本发明利用分子生物学和基因工程的手段,结合藻胆蛋白色基体内组合催化技术,构建叶绿素结合蛋白/藻胆蛋白融合分子,并在大肠杆菌工程菌株(BL21)中进行外源表达,再将叶绿素a与叶绿素结合蛋白/全色基藻胆蛋白融合分子进行体外重组,得到既包含LHCⅡ又包含藻胆蛋白吸收光谱的宽吸收光谱光合蛋白光敏剂。为大规模制备重组全色基藻胆蛋白和LHCⅡ及其与叶绿素a的体外重组提供了成熟的方法,为探究生物基染料敏化太阳能电池的应用及拓宽生物染料敏化剂吸收光谱范围提供了新的思路。
附图说明
图1为本发明实施例1中PCR产物1%琼脂糖凝胶电泳结果;
图2为本发明实施例2中LhcⅡ-cpcA连接产物1%琼脂糖凝胶电泳结果;
图3为本发明实施例3中双酶切产物1%琼脂糖凝胶电泳结果;
图4为本发明实施例4中LHCⅡ-PCA-PCB和LHCⅡ-PCA-PEB的菌体PCR电泳图;
图5为本发明实施例5中LHCⅡ-PCA-PCB和LHCⅡ-PCA-PEB包涵体纯化蛋白电泳;
图6为本发明实施例5中LHCⅡ-PCA-PEB的SDS-PAGE电泳及锌离子检测;
图7为本发明实施例7中融合蛋白LHCⅡ-PCA-PEB与叶绿素a体外结合的紫外吸收光谱。
具体实施方式
下面将结合本发明实施例中的附图,对本发明实施例中的技术方案进行清楚、完整地描述,显然,所描述的实施例仅仅是本发明一部分实施例,而不是全部的实施例。
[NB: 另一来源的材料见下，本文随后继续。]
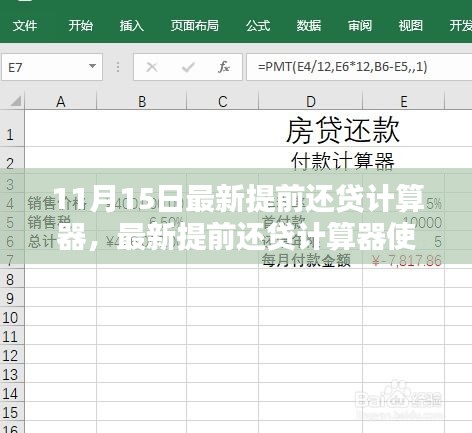Expand the Name Box dropdown arrow
The image size is (472, 433).
(x=92, y=66)
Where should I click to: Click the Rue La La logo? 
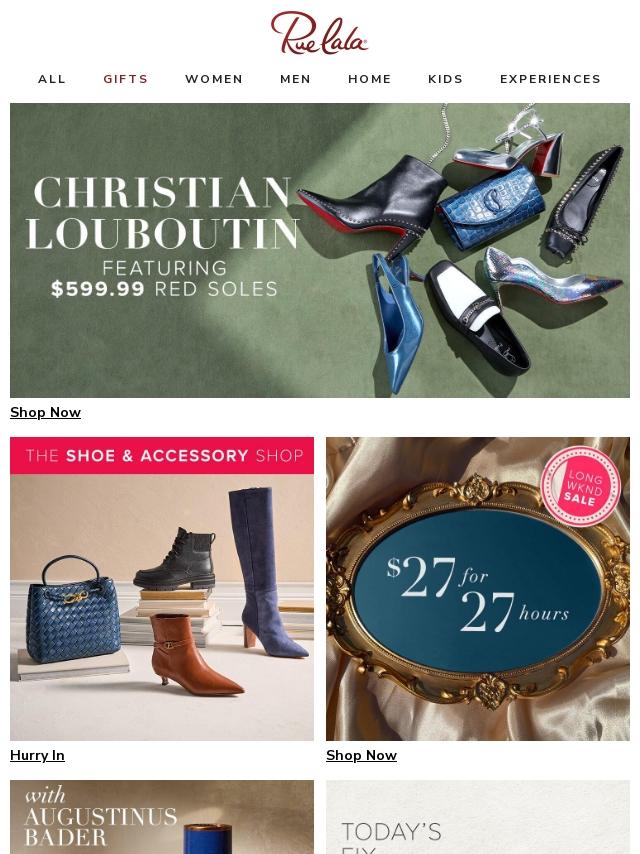(x=319, y=33)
基于本发明中的实施例,本领域普通技术人员在没有做出创造性劳动前提下所获得的所有其他实施例,都属于本发明保护的范围。
实施例1
PCR扩增目的基因
以pUC19-LhcⅡ为模板LHCⅡ-F和LHCⅡ-PCA-R为引物,pCDFDuet-cpcA-cpcEF-hox1-pcyA质粒为模板LHCⅡ-PCA-F和PCA-R为引物,分别扩增LhcⅡ和cpcA基因,其目的条带理论值分别为687bp和492bp。经电泳检测如图1所示,参照Marker为D2000,发现紫外照射下条带清晰,LHCⅡ基因实际大小在Marker的第三条带750bp处稍靠下的位置与理论值基本一致,PCA基因实际大小在Marker的第四条带500bp处与理论值基本相符合,图1中,a为LhcⅡ片段;b为Marker;c为cpcA片段。
实施例2
重叠PCR
以胶回收得到的LhcⅡ、cpcA基因作为模板,进行重叠PCR,将两片段连接。LHCⅡ-PCA融合片段大小为1200bp,经电泳检测,参照Marker为D2000,发现目的条带大小在1000bp稍微偏上的位置,与理论值1200bp基本一致,证明融合片段连接成功,实验结果如图2所示,图2中a为LhcⅡ-cpcA片段;b为Marker:
实施例3
双酶切
以Marker(1kb)参照,经过BamHⅠ、SacⅠ双酶切的质粒载体pCDFDuet-cpcA-cpcEF-hox1-pcyA和pCDFDuet-cpcA-cpcEF-hox1-pebS,可看到清晰的大分子量的目的条带片段,且与理论值6kb基本一致,且在下方小分子量处还有切除的小基因片段,结果如图3所示,图3中a为含有PEB的载体;b为切除的小基因片段;c为含有PCB的载体;d为切除的小基因片段:
实施例4
重组表达载体的构建及菌液PCR验证
将融合片段LhcⅡ-cpcA及上述酶切后载体的双酶切产物在T4 DNA ligase酶的作用下
Figure BDA0001741380360000061
过夜连接后转化感受态细胞。
挑单克隆菌落,进行菌落PCR验证,经电泳检测如图4所示。a-j号是LHCⅡ-PCA-PCB菌液PCR的电泳结果,A-J是LHCⅡ-PCA-PEB菌液PCR的电泳结果。以Marker(D2000)为参照,可以看出在a、b、d、e、f、i、j、B、C、D、E、F、G、H、I、J都有条带,且片段大小在1000bp以上与理论值(约1200bp)基本一致,可以初步判断已经成功构建重组蛋白LHCⅡ-PCA-PCB(pCDFDuet-LhcⅡ-cpcA-cpcE/F-hox1-pcyA)表达载体和重组蛋白LHCⅡ-PCA-PEB(pCDFDuet-LhcⅡ-cpcA-cpcE/F-hox1-pebS)表达载体。取条带清晰的单克隆测序,进一步进行分析判断。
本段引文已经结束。